In 2012 Böszörményi-Nagy joined Design Terminal, the government agency responsible for design and innovation. During his leadership, the company launched an extensive portfolio of incubation services for innovative enterprises, for which Design Terminal was awarded the European Enterprise Promotion Awards by the European Commission. In 2015, UNESCO selected Budapest for its global Creative Cities network, mostly in recognition of the services and projects of Design Terminal. Following an extensive restructuring in the Hungarian public administration, Design Terminal made a transition to the private sector as a social enterprise, and expanded its operations to a regional scale with programs across Central-Europe while relying on public grants and business revenues.
===2020s===
In 2020 Böszörményi-Nagy was appointed as chairman of the board of Moholy-Nagy University of Art and Design (MOME), Hungary's major educational institution for the creative industries. His nomination came as part of the Hungarian state's controversial initiative to transfer the control of certain public universities to so-called public interest foundations (trust funds). The trust fund boards have significant power over decision making and are often made up of people affiliated with the governing party, Fidesz. Fearing the state of academic freedom, especially after the illegal removing of the Central European University from Hungary, the process of privatizing state founded universities have met heavy criticism in the whole country. In January 2025, students at MOME started a series of protests due to what they perceive as Böszörményi-Nagy exerting direct influence and bypassing the university's decision making mechanisms.

== Politics ==
In 2008, Böszörményi-Nagy became the Vice President of the Budapest section of Fidelitas, the youth organization of the conservative Fidesz party. Following Fidesz's win of the 2010 elections, Böszörményi-Nagy worked at the Hungarian Ministry of Public Administration and Justice. His firm CreaCity provides advisory services for minister Gergely Gulyás. In 2011 he wrote an article on Mandiner under a pseudonym where he attacked an opposition activist in a tone which caused controversy.

==Brain Bar==
In June 2015 Böszörményi-Nagy founded Brain Bar, a global festival focused on the future. The annual event revolves around a two-day concentration of interactive talks and debates on business, social, cultural, technological and political trends, and attracts thousands of visitors per year with past speakers including PayPal co-founder Peter Thiel, bestselling author Malcolm Gladwell, Canadian psychologist Jordan B. Peterson, historian Niall Ferguson, three Michelin star restaurateur Massimo Bottura, WPP plc founder Sir Martin Sorrell, EU Commissioner for Competition Margrethe Vestager, best-selling futurist Kevin Kelly, economists Mariana Mazzucato and Tim Harford, Pirate Bay founder Peter Sunde, technology critic Evgeny Morozov, geopolitical analysts George Friedman and Bruno Maçães, controversial environmentalist Bjørn Lomborg, sociologist Philip Zimbardo, astronaut and former International Space Station commander Chris Hadfield, architect Sou Fujimoto, Sea Shepherd captain Peter Hammarstedt, supermodel Maye Musk and the world's first humanoid robot citizen, Sophia.
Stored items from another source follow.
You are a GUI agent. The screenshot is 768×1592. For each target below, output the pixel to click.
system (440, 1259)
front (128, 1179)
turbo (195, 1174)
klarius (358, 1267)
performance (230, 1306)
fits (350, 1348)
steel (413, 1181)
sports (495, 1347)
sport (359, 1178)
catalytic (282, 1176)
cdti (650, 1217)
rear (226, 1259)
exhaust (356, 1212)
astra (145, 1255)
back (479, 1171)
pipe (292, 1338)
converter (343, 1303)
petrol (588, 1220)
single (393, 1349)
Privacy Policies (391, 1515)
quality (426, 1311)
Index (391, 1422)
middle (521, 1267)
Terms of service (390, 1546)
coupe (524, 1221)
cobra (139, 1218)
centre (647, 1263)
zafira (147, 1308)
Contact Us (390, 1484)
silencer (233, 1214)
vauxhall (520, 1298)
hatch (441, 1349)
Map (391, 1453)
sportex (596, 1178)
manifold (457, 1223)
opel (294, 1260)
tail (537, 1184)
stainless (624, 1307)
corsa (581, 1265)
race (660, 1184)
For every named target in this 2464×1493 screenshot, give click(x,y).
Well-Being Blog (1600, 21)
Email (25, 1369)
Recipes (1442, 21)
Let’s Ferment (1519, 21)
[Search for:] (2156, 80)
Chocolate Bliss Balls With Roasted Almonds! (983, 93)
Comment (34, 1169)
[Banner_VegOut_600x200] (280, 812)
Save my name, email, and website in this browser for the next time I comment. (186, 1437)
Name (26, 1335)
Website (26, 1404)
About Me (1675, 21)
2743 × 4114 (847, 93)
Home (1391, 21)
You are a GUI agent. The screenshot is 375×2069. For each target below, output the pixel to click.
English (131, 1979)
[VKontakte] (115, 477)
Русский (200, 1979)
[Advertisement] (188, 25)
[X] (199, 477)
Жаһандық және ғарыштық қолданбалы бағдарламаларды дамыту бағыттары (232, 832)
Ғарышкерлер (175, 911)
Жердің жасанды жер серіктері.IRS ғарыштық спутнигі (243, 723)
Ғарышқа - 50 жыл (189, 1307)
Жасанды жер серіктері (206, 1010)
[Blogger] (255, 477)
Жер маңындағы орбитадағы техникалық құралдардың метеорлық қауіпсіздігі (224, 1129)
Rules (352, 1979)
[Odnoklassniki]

As part of its social impact policy, Brain Bar is free to attend for a group of outstanding teachers and students based on pre-selection. Brain Bar operates as a private enterprise co-owned by Böszörményi-Nagy and a group of business angels.

==Awards==
Böszörményi-Nagy has been awarded with the Golden Cross of the Hungarian Order of Merit in 2020. Earlier Google, the Financial Times and the International Visegrad Fund named him among 'New Europe 100', the list of Central Europe's key figures in the new economy.